= April Harris-Holmes =

American singer (born 1967)

April Harris-Holmes (born March 25, 1967) is an American singer and businesswoman from Hawthorne, New Jersey, best known for being in the group Seduction.

== Early life ==
April Harris-Holmes was born in Paterson, New Jersey, to Georgia B. Harris, a caterer. She was raised in Passaic, New Jersey, and attended Passaic High School, where she was selcted as homecoming queen in 1982.

Growing up, Harris was a singer, and realized she could perform in front of a crowd at age 12 when singing "Evergreen" by Barbra Streisand. Her music teacher would take her around the local area to perform, where she sang songs by singers like Billie Holiday and Betty Carter.

Harris went to Howard University in Washington D.C. While at college, Harris was a part of a band who opened for other bands like The Whispers and Atlantic Starr.

== Career ==
After graduating university in 1988, Harris was a part of the original lineup of the girl group Seduction with members Michelle Visage and Idalis DeLeón as a main vocalist. One of the founders of the group, David Cole, was her sister's best friend and lived near them for five years. Cole and Robert Clivillés ran into April at a concert and scouted her due to Cole's connection with her.
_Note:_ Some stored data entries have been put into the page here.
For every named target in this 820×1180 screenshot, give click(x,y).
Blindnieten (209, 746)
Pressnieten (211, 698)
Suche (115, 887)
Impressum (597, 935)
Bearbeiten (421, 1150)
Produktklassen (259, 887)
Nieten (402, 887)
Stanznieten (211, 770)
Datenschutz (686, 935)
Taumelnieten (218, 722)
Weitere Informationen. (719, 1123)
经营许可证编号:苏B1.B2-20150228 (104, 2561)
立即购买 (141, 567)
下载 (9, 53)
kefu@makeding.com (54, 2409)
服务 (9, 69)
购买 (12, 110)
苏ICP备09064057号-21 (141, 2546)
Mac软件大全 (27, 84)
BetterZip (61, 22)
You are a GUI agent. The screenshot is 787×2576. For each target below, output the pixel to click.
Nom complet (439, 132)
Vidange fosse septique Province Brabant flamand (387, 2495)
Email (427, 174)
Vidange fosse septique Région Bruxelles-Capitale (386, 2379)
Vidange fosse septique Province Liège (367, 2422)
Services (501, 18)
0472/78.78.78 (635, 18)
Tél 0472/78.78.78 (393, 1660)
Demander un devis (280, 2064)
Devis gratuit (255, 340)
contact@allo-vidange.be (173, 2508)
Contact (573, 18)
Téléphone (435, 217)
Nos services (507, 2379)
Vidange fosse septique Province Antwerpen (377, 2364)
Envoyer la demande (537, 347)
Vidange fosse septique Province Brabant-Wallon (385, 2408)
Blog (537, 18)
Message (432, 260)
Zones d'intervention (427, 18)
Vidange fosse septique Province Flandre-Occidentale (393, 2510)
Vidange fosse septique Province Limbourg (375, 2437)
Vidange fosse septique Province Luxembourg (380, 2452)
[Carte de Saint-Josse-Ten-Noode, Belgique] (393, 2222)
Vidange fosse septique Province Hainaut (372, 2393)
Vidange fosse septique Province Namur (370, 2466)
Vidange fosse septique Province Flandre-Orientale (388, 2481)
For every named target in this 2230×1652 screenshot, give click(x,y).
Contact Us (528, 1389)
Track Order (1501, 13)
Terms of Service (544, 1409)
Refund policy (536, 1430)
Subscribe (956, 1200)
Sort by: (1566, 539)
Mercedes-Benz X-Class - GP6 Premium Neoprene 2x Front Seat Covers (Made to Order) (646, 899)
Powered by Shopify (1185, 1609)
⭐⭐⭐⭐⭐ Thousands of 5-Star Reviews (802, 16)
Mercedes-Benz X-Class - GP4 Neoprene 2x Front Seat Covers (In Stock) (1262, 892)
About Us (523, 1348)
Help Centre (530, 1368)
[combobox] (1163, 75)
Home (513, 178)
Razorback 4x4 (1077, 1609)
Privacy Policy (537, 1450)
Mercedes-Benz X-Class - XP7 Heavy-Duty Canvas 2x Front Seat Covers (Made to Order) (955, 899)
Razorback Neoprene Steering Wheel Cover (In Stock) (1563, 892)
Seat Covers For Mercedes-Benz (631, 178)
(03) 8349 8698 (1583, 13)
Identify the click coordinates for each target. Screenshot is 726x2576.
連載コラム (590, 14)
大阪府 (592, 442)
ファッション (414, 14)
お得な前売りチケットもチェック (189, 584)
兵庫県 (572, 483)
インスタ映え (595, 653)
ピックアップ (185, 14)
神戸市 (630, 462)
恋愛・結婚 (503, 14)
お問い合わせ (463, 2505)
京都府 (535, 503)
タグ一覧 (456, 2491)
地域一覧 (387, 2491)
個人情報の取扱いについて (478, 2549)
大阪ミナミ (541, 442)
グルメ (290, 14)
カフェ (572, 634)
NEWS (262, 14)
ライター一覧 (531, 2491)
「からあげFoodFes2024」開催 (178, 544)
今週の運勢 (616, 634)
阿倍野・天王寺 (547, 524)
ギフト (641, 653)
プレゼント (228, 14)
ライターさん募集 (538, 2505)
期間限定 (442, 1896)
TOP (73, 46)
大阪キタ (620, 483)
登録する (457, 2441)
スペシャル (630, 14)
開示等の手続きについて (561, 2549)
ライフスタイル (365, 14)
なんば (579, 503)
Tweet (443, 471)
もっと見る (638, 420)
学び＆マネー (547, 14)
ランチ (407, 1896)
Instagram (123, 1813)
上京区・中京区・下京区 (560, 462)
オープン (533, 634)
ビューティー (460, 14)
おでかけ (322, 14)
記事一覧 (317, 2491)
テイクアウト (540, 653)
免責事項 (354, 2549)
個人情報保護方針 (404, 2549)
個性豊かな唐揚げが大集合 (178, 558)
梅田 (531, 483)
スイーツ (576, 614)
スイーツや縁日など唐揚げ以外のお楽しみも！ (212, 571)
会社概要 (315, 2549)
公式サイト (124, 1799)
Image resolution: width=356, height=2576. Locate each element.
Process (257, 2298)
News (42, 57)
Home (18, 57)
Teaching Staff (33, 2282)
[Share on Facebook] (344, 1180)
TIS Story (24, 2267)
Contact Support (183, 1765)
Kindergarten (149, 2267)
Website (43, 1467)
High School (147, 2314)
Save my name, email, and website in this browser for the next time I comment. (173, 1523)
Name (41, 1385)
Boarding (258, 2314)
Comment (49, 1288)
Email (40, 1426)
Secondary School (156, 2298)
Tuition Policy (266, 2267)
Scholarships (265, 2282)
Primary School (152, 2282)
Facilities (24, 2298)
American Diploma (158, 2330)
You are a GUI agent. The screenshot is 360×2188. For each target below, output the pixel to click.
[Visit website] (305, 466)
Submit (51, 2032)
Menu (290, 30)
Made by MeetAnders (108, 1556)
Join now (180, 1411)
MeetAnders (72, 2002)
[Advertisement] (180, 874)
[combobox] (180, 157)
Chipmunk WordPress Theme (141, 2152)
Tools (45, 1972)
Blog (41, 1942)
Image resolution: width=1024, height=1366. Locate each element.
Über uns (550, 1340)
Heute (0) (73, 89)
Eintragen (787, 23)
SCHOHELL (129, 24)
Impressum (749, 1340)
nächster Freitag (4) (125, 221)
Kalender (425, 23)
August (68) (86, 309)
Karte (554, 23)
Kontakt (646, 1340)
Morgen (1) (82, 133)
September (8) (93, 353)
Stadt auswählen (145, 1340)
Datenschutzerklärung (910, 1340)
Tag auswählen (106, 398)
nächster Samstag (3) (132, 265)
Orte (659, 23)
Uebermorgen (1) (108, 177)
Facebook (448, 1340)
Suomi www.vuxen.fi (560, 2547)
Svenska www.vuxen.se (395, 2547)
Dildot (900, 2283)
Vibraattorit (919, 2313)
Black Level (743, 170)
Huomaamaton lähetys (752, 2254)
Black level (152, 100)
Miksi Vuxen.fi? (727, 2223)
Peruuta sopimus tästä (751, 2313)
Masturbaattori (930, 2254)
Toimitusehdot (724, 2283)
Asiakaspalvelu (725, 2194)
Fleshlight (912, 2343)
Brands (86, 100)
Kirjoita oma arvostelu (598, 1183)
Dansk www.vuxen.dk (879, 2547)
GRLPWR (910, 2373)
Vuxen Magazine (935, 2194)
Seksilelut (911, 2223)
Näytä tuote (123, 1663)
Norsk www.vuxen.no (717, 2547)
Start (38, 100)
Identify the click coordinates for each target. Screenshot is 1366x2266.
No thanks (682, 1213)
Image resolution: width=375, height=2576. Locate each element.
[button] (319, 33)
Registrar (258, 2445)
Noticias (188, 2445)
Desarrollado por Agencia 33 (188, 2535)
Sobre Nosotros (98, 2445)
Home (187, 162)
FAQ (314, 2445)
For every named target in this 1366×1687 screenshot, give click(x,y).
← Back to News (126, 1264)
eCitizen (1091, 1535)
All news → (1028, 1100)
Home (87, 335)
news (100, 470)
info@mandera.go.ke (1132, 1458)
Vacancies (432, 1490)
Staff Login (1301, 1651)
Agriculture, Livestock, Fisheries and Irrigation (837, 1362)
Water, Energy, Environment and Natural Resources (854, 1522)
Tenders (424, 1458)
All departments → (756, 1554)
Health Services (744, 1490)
in 1989, Seduction released songs like "(You're My One and Only) True Love" (which was recorded by Martha Wash as the group was still finding members) and "Two to Make It Right", with the latter winning a Gold Recording Industry Association of America award.

The group disbanded in 1991, but Harris trademarked the name and revived the group in 2015 with new members Maria Flora and Eunice Foster.

Her mother Georgia's death in 2011 inspired Harris-Holmes to start her business, Keeping You Sweet in 2017. As of 2022, Keeping You Sweet is in 15 locations, including Harlem and Chelsea in New York City, and Wayne, New Jersey.

In 2019, Harris-Holmes won the Girl Scouts Heart of New Jersey cook off.

== Personal life ==
Her inspirations growing up were Holiday, Streisand, and Aretha Franklin.